**Exercise aim:** Search the data below for "Given"; list each line that holds it.

**Data excerpts:**
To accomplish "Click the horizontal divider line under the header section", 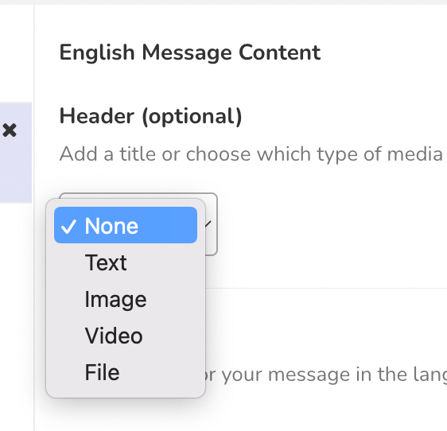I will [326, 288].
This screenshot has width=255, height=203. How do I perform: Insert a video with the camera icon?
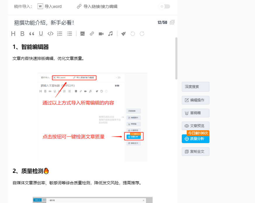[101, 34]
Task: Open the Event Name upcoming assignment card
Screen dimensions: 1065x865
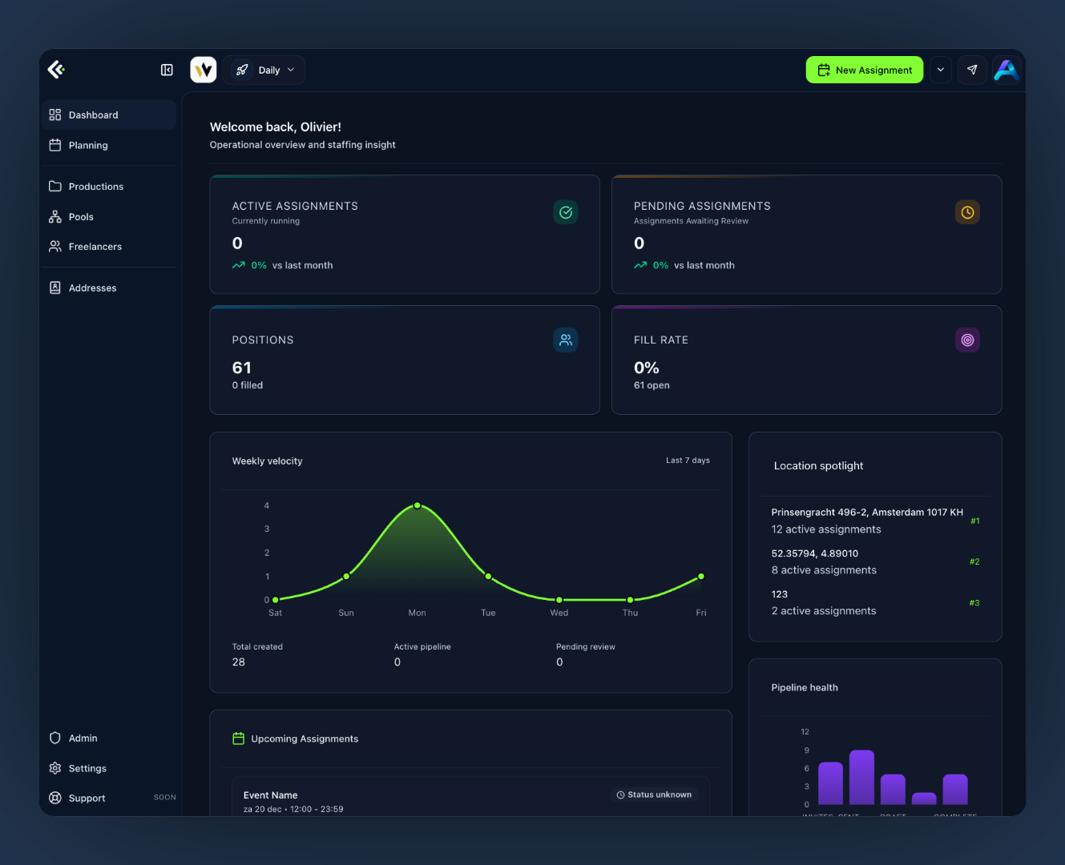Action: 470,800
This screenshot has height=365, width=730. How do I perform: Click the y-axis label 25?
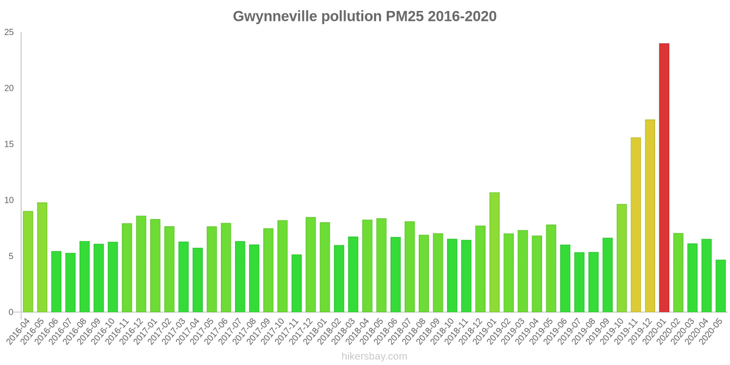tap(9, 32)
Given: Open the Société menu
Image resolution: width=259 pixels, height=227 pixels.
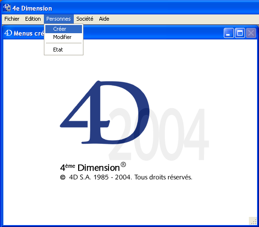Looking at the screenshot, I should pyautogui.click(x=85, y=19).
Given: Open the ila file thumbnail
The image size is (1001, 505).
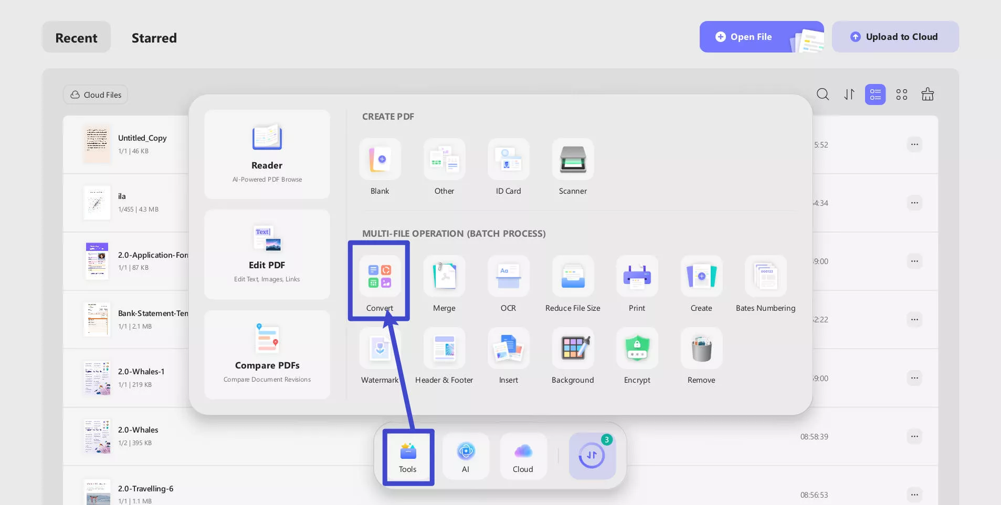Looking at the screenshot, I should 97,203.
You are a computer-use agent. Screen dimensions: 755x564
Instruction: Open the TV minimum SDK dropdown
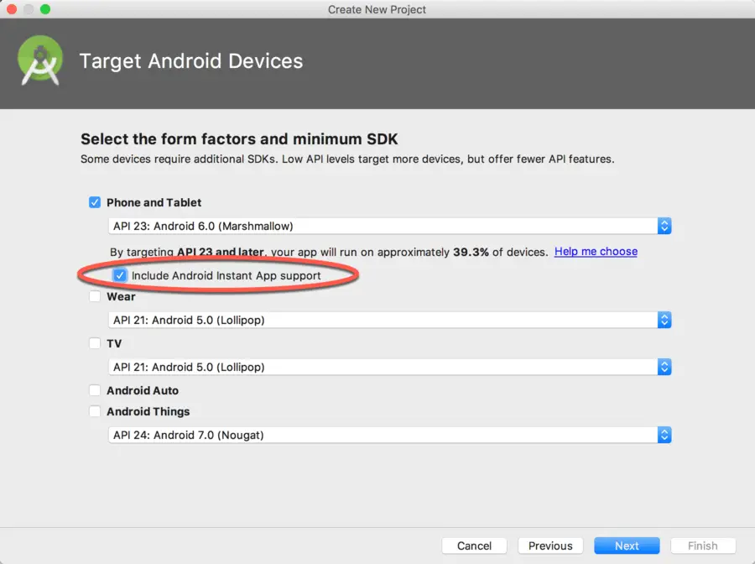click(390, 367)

==

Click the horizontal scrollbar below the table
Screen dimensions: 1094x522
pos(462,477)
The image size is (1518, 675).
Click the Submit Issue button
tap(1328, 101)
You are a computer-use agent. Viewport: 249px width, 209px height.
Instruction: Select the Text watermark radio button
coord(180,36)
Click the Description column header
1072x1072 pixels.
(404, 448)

**Solution to this exercise:**
Given: Open the Société menu
Given: Open the ila file thumbnail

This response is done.